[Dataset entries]

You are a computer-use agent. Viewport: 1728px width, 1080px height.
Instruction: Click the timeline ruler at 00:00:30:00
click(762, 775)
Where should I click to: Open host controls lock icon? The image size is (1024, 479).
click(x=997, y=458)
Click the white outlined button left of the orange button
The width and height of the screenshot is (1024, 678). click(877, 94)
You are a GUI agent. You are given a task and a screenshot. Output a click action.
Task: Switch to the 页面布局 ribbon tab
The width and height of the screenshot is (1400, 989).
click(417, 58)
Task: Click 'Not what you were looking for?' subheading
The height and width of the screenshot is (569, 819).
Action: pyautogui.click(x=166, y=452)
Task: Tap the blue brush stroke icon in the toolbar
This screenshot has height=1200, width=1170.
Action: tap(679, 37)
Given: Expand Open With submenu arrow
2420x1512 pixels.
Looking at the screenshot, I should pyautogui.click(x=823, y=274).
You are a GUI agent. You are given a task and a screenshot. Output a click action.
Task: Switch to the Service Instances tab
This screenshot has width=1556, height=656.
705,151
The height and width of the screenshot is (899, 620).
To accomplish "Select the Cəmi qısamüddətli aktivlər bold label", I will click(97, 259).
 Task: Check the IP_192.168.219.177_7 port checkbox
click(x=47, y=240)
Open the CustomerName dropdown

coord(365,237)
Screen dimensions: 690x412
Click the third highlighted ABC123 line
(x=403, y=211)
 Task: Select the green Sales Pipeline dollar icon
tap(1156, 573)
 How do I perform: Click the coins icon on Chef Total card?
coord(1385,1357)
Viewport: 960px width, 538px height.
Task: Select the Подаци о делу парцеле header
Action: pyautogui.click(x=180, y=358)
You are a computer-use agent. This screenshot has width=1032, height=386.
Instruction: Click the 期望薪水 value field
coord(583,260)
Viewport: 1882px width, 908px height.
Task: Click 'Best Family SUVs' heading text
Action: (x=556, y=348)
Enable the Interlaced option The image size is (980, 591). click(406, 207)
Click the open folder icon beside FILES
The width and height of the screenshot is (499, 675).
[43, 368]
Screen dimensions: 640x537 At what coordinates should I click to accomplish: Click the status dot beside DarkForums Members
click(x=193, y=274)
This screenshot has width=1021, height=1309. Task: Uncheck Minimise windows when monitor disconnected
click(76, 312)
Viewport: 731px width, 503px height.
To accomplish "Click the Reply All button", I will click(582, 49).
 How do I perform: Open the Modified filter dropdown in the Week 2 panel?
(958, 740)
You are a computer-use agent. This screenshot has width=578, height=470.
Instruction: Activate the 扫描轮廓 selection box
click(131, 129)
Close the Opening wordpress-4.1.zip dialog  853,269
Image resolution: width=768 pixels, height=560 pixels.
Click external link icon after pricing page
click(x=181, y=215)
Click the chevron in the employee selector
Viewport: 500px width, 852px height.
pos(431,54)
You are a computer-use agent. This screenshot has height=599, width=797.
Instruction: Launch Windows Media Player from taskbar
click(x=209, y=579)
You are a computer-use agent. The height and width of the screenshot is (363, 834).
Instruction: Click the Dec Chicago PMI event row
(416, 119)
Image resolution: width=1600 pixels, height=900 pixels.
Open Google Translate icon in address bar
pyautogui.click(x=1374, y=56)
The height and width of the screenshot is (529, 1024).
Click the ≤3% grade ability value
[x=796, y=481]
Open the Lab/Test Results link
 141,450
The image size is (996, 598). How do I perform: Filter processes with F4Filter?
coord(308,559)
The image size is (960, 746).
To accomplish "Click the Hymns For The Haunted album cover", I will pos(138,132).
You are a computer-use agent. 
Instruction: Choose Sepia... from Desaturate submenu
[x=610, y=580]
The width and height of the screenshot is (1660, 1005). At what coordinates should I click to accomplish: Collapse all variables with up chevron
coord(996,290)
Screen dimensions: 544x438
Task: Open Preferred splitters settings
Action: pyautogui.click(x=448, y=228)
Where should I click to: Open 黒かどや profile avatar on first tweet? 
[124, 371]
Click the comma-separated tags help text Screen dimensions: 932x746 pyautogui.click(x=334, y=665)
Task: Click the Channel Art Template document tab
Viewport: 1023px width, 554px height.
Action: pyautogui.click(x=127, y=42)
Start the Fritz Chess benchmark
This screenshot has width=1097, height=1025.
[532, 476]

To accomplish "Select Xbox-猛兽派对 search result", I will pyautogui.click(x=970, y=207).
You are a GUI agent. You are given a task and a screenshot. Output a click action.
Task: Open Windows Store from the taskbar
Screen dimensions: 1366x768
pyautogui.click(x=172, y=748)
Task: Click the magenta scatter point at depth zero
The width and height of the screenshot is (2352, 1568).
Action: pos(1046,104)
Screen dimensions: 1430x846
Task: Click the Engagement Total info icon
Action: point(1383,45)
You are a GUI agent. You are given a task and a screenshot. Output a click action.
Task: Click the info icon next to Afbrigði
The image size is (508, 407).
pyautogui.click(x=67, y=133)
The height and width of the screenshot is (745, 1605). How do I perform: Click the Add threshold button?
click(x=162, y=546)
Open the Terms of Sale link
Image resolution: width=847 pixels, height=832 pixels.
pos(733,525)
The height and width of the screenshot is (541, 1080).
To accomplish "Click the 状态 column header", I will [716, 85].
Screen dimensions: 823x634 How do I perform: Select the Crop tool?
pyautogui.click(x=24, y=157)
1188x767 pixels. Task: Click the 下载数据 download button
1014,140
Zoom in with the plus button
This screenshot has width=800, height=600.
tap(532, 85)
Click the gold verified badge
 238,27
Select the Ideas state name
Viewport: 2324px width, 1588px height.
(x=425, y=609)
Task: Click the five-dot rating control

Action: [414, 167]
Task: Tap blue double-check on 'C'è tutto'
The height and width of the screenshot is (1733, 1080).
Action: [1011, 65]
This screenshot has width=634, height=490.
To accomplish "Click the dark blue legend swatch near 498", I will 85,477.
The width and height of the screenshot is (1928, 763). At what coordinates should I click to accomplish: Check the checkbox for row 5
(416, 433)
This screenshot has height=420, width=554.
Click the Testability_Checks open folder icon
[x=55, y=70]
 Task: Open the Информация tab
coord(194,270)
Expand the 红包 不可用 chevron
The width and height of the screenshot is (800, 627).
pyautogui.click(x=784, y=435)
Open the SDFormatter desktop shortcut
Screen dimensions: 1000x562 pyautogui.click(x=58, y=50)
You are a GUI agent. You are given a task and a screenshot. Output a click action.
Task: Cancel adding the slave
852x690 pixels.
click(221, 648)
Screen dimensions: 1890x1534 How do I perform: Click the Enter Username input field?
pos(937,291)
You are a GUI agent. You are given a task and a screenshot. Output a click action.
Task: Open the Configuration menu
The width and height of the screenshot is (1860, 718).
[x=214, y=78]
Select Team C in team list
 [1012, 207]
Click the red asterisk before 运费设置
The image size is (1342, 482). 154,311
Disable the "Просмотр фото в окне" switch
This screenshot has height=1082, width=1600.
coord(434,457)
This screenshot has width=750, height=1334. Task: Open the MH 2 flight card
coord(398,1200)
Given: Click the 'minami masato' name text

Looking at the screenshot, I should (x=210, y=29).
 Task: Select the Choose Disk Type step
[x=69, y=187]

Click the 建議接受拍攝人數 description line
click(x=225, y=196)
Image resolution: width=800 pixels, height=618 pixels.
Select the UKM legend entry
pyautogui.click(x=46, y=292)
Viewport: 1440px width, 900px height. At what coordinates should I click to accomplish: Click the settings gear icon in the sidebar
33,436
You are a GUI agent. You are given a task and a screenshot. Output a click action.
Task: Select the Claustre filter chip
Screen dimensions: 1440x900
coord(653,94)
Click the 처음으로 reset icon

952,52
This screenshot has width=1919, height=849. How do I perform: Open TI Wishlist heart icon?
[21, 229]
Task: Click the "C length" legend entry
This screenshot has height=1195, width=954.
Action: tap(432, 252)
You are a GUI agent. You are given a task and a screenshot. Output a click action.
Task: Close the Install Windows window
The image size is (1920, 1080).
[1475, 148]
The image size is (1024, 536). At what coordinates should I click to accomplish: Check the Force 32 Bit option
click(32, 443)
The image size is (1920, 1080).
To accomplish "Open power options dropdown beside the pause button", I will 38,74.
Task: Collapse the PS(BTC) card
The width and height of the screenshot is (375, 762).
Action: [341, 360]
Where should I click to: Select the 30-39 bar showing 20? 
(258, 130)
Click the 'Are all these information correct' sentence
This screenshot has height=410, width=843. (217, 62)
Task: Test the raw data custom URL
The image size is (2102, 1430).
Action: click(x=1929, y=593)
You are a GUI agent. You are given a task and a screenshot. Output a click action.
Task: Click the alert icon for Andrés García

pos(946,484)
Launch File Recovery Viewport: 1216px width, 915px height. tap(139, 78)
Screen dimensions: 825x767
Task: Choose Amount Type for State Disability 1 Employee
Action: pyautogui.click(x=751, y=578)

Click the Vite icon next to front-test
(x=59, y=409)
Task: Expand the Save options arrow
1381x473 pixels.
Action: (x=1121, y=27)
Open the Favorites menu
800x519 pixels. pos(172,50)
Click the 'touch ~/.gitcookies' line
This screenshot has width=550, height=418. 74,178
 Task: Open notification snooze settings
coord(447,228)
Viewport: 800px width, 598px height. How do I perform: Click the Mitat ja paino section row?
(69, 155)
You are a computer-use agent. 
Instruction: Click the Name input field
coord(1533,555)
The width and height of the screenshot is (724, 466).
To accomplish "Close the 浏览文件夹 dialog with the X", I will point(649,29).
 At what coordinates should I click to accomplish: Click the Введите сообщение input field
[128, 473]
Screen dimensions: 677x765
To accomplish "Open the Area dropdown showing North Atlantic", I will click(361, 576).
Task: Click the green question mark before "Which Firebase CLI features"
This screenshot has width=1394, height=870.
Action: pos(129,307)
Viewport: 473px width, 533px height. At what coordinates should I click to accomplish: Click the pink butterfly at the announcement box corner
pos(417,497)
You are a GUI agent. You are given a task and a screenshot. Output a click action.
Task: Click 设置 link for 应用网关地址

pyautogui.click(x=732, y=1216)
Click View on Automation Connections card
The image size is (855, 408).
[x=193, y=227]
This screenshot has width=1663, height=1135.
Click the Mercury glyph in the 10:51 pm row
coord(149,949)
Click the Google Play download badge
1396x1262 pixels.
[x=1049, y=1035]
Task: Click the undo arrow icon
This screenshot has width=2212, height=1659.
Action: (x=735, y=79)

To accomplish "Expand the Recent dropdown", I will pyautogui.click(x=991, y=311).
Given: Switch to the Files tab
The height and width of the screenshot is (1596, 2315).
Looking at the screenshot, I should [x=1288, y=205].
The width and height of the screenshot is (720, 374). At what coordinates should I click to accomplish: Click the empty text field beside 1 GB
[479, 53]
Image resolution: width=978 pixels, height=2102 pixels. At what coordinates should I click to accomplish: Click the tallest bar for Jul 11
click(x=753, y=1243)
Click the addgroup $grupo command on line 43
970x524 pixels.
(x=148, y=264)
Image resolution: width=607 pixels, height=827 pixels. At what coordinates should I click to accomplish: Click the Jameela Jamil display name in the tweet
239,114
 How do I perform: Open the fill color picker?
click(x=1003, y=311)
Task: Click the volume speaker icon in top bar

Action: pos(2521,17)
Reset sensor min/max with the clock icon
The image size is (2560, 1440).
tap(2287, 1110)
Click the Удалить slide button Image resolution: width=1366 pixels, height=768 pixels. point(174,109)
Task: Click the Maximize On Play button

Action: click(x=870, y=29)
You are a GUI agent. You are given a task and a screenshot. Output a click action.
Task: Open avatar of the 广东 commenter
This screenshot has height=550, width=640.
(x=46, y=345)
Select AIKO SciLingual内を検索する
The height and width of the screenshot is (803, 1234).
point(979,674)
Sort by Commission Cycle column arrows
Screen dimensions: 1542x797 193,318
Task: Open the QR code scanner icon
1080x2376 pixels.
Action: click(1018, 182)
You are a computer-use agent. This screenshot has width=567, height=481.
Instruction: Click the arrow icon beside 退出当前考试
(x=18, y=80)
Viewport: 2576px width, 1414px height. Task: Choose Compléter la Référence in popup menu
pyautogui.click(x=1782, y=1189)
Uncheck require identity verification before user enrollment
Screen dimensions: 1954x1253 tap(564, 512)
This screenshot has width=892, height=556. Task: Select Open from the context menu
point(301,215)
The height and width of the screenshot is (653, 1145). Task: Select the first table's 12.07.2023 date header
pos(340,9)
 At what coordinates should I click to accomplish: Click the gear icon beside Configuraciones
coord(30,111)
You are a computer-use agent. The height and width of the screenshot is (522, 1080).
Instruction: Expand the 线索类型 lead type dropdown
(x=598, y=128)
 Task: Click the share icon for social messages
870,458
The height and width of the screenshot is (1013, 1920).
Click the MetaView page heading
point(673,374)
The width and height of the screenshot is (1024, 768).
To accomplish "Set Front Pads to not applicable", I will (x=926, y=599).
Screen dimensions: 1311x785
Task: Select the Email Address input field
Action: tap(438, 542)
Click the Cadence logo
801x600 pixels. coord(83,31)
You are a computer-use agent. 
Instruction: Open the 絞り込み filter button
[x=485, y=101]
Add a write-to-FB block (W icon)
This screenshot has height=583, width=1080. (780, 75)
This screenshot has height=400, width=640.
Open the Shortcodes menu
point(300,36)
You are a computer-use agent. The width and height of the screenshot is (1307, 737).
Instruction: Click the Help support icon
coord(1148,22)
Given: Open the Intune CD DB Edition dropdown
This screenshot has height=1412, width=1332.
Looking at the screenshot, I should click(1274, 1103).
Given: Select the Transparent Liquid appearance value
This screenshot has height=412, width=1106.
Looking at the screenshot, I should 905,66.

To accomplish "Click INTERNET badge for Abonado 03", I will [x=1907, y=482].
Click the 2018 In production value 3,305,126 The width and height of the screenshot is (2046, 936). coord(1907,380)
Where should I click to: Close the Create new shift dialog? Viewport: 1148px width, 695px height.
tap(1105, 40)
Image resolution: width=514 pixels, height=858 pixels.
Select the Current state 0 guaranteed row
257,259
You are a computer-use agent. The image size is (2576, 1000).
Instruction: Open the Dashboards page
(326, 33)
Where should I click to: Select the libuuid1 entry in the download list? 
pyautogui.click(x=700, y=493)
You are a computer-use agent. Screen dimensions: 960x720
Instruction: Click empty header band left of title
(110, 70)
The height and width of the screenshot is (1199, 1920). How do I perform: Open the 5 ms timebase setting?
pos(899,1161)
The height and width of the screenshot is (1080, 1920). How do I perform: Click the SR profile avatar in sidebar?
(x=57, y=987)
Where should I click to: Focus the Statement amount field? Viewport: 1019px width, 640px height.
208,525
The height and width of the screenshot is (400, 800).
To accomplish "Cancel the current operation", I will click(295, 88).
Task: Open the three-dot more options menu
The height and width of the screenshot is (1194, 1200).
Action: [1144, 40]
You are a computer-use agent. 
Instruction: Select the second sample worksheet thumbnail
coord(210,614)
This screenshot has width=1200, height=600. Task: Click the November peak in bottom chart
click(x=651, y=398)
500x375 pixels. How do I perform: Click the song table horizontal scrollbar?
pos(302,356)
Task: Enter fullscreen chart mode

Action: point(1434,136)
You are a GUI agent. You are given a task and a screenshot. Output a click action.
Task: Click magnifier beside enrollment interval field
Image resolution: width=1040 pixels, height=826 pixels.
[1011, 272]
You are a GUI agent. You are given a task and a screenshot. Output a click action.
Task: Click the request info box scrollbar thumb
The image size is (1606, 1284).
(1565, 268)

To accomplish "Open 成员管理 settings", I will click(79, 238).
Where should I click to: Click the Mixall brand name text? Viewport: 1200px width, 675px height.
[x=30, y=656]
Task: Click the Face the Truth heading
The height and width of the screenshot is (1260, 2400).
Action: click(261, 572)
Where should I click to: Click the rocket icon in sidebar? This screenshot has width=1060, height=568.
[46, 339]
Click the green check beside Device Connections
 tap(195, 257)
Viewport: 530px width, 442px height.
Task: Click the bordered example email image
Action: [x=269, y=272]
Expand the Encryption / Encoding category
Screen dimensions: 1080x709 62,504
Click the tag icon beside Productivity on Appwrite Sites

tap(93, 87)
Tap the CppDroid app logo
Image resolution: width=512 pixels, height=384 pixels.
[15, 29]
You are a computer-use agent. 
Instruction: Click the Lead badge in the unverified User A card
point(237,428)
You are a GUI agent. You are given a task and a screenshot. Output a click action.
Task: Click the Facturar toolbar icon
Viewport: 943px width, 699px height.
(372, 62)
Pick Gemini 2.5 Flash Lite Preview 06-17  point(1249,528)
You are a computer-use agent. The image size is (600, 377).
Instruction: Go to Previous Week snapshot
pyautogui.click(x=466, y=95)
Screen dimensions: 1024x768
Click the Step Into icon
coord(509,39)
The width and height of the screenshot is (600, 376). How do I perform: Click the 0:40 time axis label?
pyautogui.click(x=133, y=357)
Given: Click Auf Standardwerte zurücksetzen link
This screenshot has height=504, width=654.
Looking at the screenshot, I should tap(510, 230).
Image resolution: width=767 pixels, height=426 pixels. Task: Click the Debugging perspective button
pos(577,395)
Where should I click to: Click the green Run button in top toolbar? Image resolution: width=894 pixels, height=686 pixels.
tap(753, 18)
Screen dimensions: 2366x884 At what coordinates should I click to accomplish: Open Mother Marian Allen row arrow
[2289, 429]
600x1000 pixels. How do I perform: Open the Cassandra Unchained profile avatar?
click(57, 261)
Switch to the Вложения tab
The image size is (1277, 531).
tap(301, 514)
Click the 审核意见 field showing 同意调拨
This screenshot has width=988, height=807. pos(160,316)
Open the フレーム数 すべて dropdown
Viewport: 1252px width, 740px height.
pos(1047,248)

◆ Request: Show every line of the data above that contains the string "legend".

◆ Expected answer:
To accomplish "Click the dark blue legend swatch near 498", I will 85,477.
Select the UKM legend entry
Task: Click the "C length" legend entry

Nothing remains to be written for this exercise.